Лидия не знала, что, как и прежние автомобили, тот, в котором он ее вез, был не взят взаймы, а украден, вот почему Робер всегда оставлял их не у дома, а на какой-нибудь ближайшей улице; не знала, что несколько месяцев назад его приговорили к двум годам тюрьмы, но условно, поскольку это было его первое преступление; не знала, что затем его привлекали к судебной ответственности по обвинению в контрабанде наркотиков, и он чудом избежал обвинительного приговора; не знала, что мадам Берже так радовалась их браку в надежде, что теперь Робер остепенится, да это и вправду было для него единственной возможностью зажить жизнью честного человека.
Глава пятая
Чарли понятия не имел, сколько времени он просидел так у окна, рассеянно глядя в темный двор, пока в его смятенные, сумбурные мысли не ворвался голос Лидии.

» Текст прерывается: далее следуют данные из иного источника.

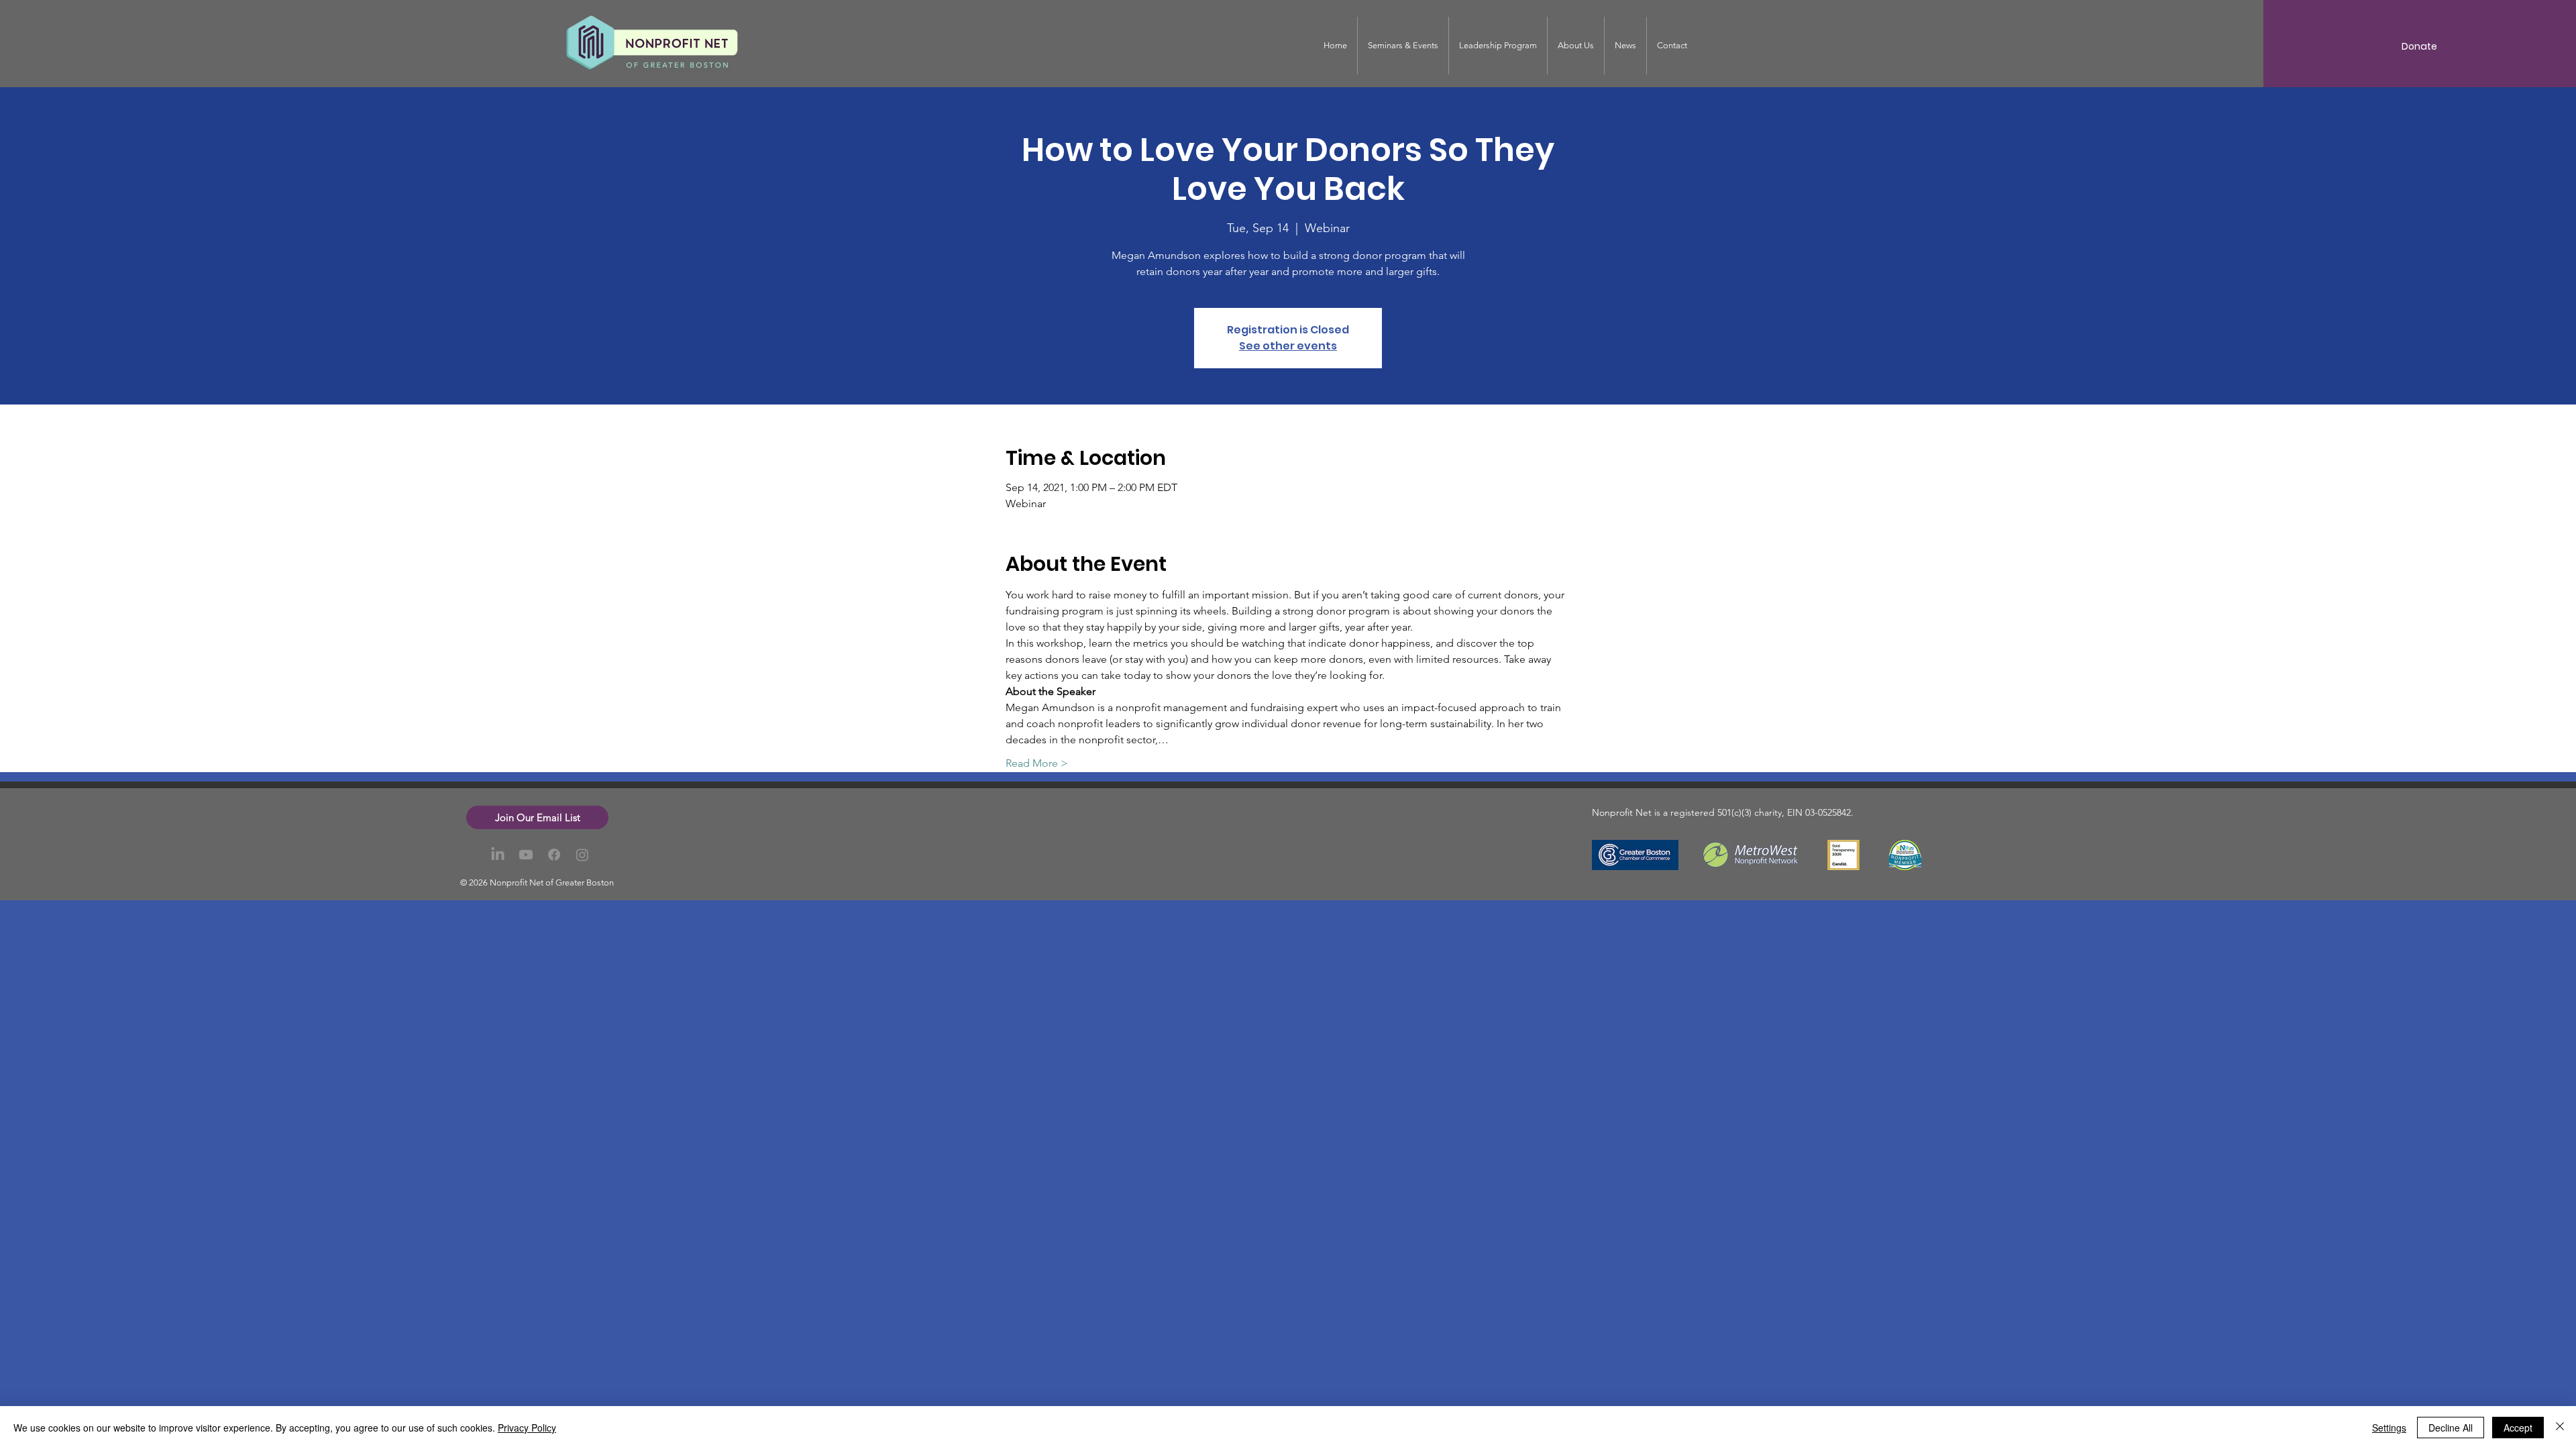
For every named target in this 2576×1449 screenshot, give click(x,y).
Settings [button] (2389, 1427)
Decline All (2450, 1427)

– Я, кажется, спала, – сказала она.
– Еще как спали.
Чарли зажег свет, чего не делал прежде, боясь ее разбудить. В камине огонь догорал, и он положил еще одно полено.
– Я так хорошо отдохнула. Спала безо всяких снов.
– Вам снятся дурные сны?
– Ужасные.
– Если вы оденетесь, можно пойти пообедать.
Лидия глянула на него с чуть насмешливой, но и доброй улыбкой.
– Вы, наверно, совсем не так привыкли проводить Рождество.
– Признаться, вы правы, – ответил он, весело усмехнувшись.
Она ушла в ванную, и Чарли услышал, как она купалась. Вернулась она по-прежнему в его халате.
– Теперь, если вы пойдете мыться, я оденусь.
Чарли оставил ее в комнате. Ему казалось вполне естественным, что, хоть она и проспала всю ночь в соседней постели, ей неловко при нем переодеваться.
Лидия повела его в знакомый ей ресторан на авеню дю Мэн, где, по ее словам, хорошо кормили. Хотя чуть застенчиво старомодный, ресторанчик оказался очень славный – стены обшиты панелями, на окнах ситцевые занавески, кушанья подают на оловянных тарелках, – в нем было почти безлюдно: только две женщины средних лет в высоких воротничках и галстуках да трое молодых индийцев, которые ели в хмуром молчании. Казалось, все они одиноки, у них нет друзей, и они обедают здесь в этот вечер, оттого что им некуда пойти.
Лидия и Чарли сели в уголке, где никто не услышит их разговор. Лидия ела с большим аппетитом. Когда Чарли предложил ей добавки одного из заказанных блюд, она с готовностью протянула тарелку.